Akademisyen ve müellif Alev Alatlı , Batı tenkitleriyle tanınan bir isim. Bugünlerde “Suç Ortağı Hollywood” kitabını okuyucuyla buluşturdu …
Akademisyen ve müellif Alev Alatlı, Batı tenkitleriyle tanınan bir isim. Bugünlerde “Suç Ortağı Hollywood” kitabını okuyucuyla buluşturdu. Alatlı, Turkuvaz Kitap’tan çıkan yapıtında yüzlerce örnekle sinemanın günah galerisini ortaya koyuyor, siyasetle olan girift münasebetine ve hepimizin hayatına yaptığı etkilere vurgu yapıyor.
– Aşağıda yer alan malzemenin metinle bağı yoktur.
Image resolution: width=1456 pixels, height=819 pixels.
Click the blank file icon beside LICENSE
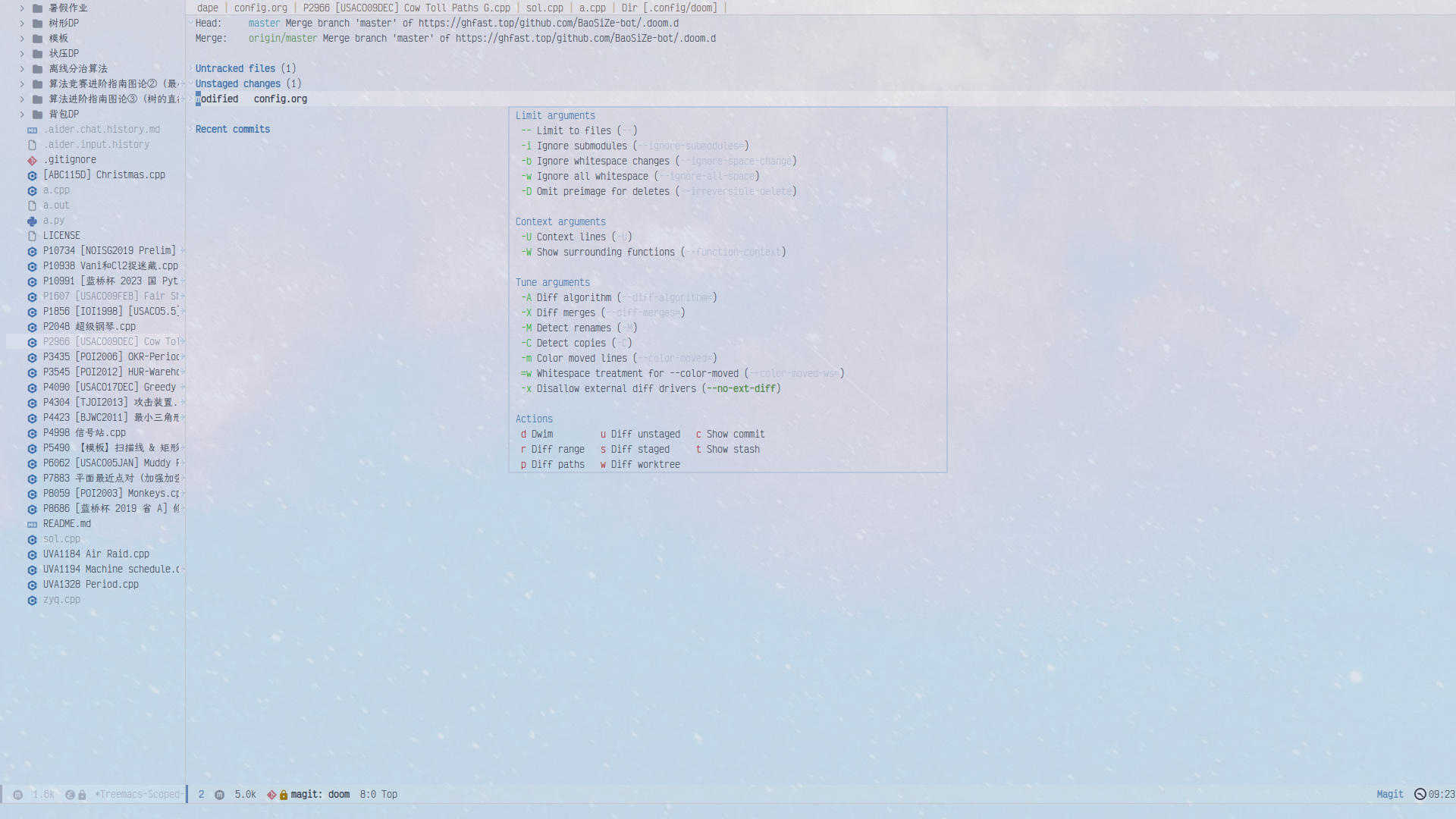(x=32, y=236)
Biz de kendisiyle online olarak buluşarak, söyleşiyoruz.
Alev Hanım odak noktanızda daima ABD var. Bunun sebebi master ve doktora yaptığınız bu ülkedeki şahsi deneyimleriniz mi?
Benim gündemimin başrolünde Amerika yok. Gerçekten benim birinci ilgi alanım Uzak Doğu’dur. Öte yandan aslında Amerika’yı ilgi odağına almayan var mı? ABD’yle ilgilenmemek bizatihi yanlıştır. Çünkü eline sopayı almış dünyaya nizam veriyor. Benim farkım şu: Kendilerinin okullarında okudum ve içlerinde yaşadım, onları yakinen biliyorum.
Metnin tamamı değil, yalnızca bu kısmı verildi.